What is expected: Reproduce every line from the start of the rows through the line containing "The width and" as a Markdown table with two columns, Line and Content. Put a running number under Line, the text of each line under Content, and skip any blank lines.
Segment Open
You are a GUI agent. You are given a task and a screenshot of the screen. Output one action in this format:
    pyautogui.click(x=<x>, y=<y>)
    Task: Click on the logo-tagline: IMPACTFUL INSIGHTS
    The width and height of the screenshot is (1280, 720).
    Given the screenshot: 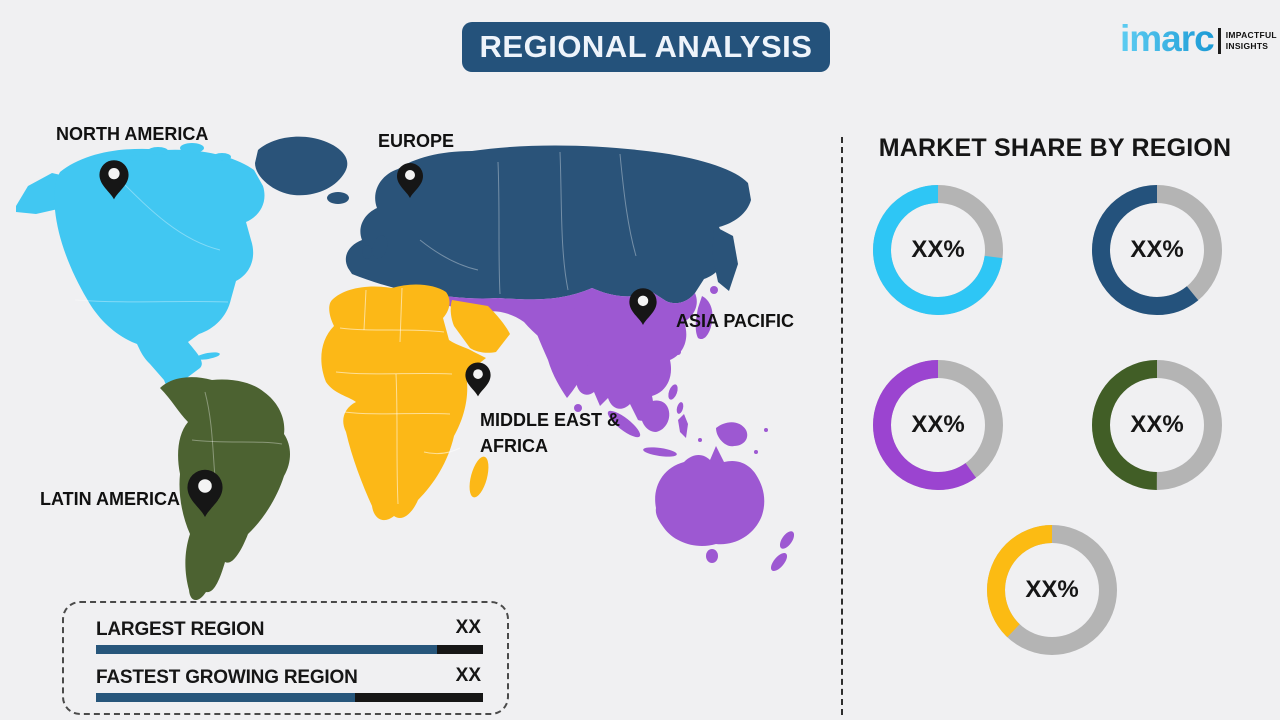 What is the action you would take?
    pyautogui.click(x=1252, y=40)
Segment Closed
The completed task:
| Line | Content |
|---|---|
| 1 | You are a GUI agent. You are given a task and a screenshot of the screen. Output one action in this format: |
| 2 |     pyautogui.click(x=<x>, y=<y>) |
| 3 |     Task: Click on the logo-tagline: IMPACTFUL INSIGHTS |
| 4 |     The width and height of the screenshot is (1280, 720). |